▸ ACTION ITEM:
Answer these questions using the passage on painting below:
1. How long has the writer been painting?
2. Whom did the writer consult before turning to a Buddhist Teacher?
3. What are the five horsemen that the Buddhist Teacher names?

I have been painting for over twenty years and now when I am done doing so I have a plethora of unsettling symptoms. I get dizzy, my lips stick together, short term memory loss, headache, chest pains and a general feeling of being poisoned. I have tried a respirator (but I feel claustrophobic and sometimes will get a panic attack). I paint with all my windows open, even though it is ice cold outside. I have tried everything from switching to using acrylic paint to painting with watercolor. But this will not work. I live in a world that has gone mad. People communicate in a detached manner and barely know the person they sleep with. The sky is turning black and the air we breath is filled with so many carcinogens that we should all be wearing respirators. The frightening thing is that most pretend as if nothing unusual is happening. No, as an artist it is my responsibility to depict the nature of the times we are living through with whatever means necessary. If it means poisoning myself with my materials, so be it- extreme times call for extreme measures.
Van Gogh experienced similar symptoms which lead to his madness. It is obvious that the man was poisoned by paint. In his letters to Theo he talks about how he was feeling dizzy, lightheaded and a cacophony of other symptoms. He also talked at great lengths of developing loss of self. The same loss that I believe myself to be developing. But I do not know if this is because of the paint I am inhaling or the world in which I am living.
I went to consult a Homeopath, an Allergy Specialist, a Chiropractor and a Somatic healer. All had various things to say about my condition, and all were helpful in various ways but I still feel this deep sense that I am loosing myself. So I decided to consult a Buddhist Teacher and what he said made sense.
“Our culture poses the ultimate threat to not only planetary life, but to all human beings that live within this eco-system. We are deploying the five-horsemen of our immanent man made apocalypse; population explosion, epidemic disease, unlivable pollution, resource depletion and wars of mass destruction. The urgent need, therefore, is that we bearers of this imbalanced, dis-connection culture rediscover our interconnection with the rest of life, to conquer our own inner negative habits and to cultivate our inner capacity for love and joy. Sometimes we need to loose ourselves before we can do this.”
So I have felt better. Even though my loss of self may be attributed to paint fumes rather than spiritual encomium. I must continue, despite the numerous disabling symptoms, to paint- but I have warned others that if they see me walking around without an ear to immediately take away the paint and call the nearest psychiatric hospital.

Source records:

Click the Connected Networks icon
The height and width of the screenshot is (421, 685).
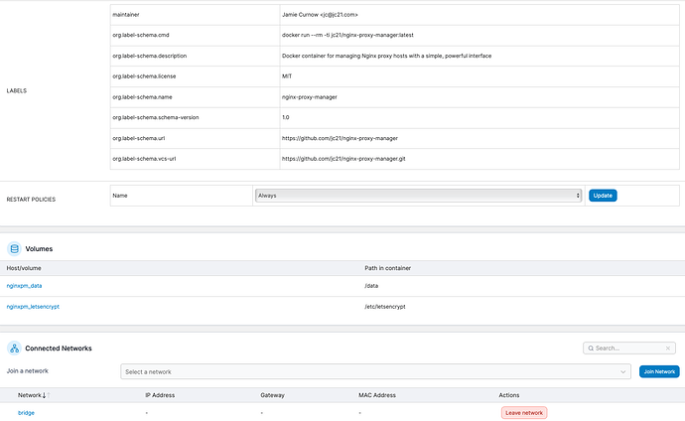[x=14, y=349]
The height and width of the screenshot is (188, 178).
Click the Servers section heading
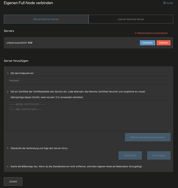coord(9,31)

* * *

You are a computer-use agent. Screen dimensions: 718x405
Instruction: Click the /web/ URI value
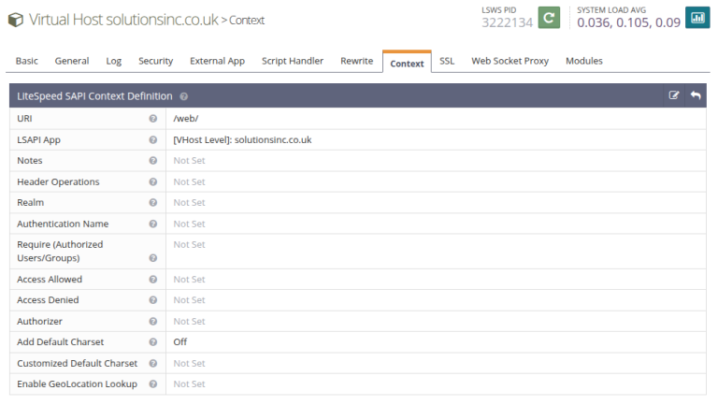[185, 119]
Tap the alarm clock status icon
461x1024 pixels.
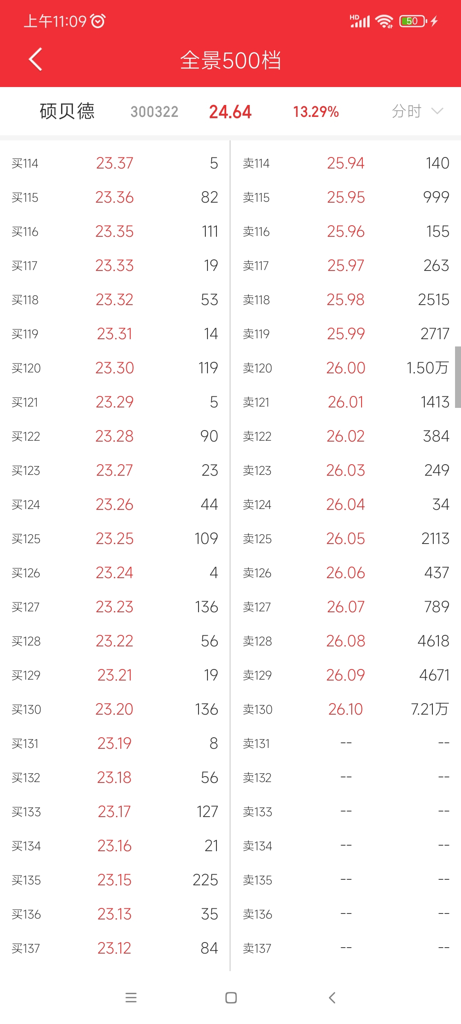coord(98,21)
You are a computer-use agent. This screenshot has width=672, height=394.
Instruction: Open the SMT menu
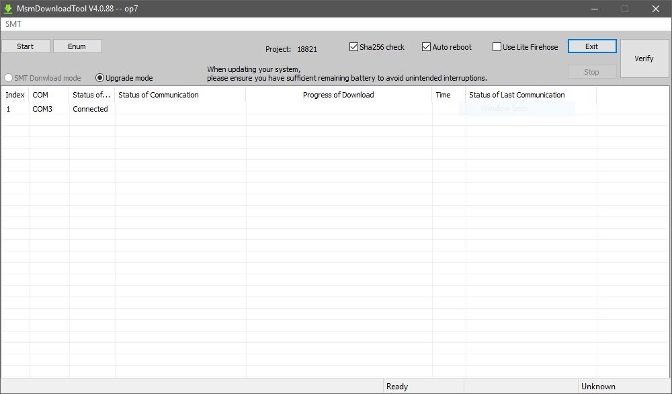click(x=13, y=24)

---

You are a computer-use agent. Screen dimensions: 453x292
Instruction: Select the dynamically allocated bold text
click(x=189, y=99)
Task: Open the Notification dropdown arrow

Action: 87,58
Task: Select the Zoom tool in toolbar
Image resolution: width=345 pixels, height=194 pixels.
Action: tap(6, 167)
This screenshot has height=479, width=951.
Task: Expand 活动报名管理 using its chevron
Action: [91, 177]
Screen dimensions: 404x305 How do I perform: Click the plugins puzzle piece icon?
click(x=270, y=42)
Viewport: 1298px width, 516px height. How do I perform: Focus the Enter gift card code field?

▸ OUTPUT OF THE TASK:
1. Over twenty years.
2. A Homeopath, an Allergy Specialist, a Chiropractor and a Somatic healer.
3. Population explosion, epidemic disease, unlivable pollution, resource depletion and wars of mass destruction.